O escândalo envolvendo o ex-banqueiro Daniel Vorcaro e o ministro Alexandre de Moraes abalou o cenário político, atingindo a credibilidade do Supremo Tribunal Federal (STF) e se tornando um tema explorado por diversos candidatos. As revelações sobre o Banco Master surgem em um momento de inquietação eleitoral, oferecendo terreno fértil para estratégias de campanha.
Impacto das revelações nas pesquisas eleitorais
De acordo com a pesquisa Quaest, realizada entre 30 de agosto e 1º de setembro, antes do escândalo atingir seu ápice, Lula aparece com 37% das intenções de voto, enquanto Flávio Bolsonaro tem 29%. Ambos apresentaram ligeira queda desde meados de agosto. No entanto, o destaque vai para Augusto Cury, que saltou de 2% para 10%, sinalizando um desgaste nos polos tradicionais e uma busca por alternativas.
Benefícios políticos do escândalo
O cientista político Adriano Oliveira aponta que o episódio pode beneficiar diferentes candidaturas. Lula, por exemplo, ganha espaço ao ver as investigações sobre seu filho perderem destaque, enquanto Flávio Bolsonaro pode usar a crise para criticar a autoridade de Moraes, reforçando a narrativa de perseguição contra seu pai. Assim, o escândalo oferece munição para ambos os lados.
Ascensão de Augusto Cury
O crescimento de Augusto Cury nas pesquisas reflete um cansaço do eleitorado com a polarização. Cury se posiciona como uma alternativa serena, oferecendo uma mensagem de paz e saúde mental, em contraste com a linguagem mais confrontadora de outros candidatos antissistema. Seu avanço sugere que há espaço para uma candidatura que proponha uma ruptura mais tranquila com o status quo.

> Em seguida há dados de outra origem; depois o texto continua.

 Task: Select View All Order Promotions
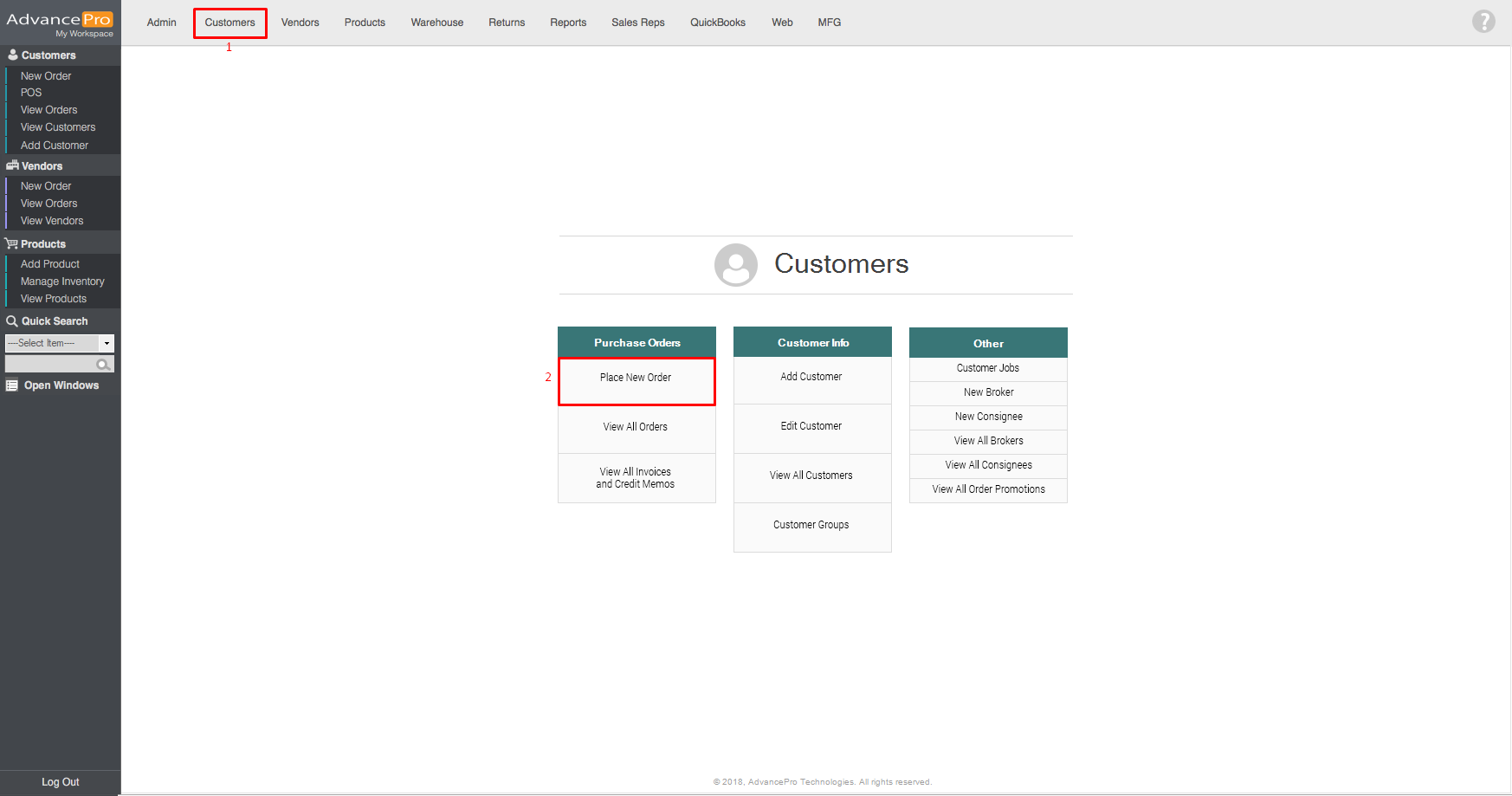point(988,489)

O papel do STF na campanha
A crise no STF não se limita à eleição presidencial. Candidatos ao Senado também serão pressionados a se posicionar sobre pedidos de impeachment contra ministros do Supremo. A defesa do tribunal na preservação da democracia não pode servir de escudo contra investigações, e os senadores terão de equilibrar a proteção institucional com a exigência de responsabilidade.
As próximas pesquisas serão cruciais para determinar se Lula conseguirá capitalizar a mudança de foco, se Flávio Bolsonaro fortalecerá sua narrativa contra Moraes, ou se Augusto Cury converterá o descontentamento geral em votos.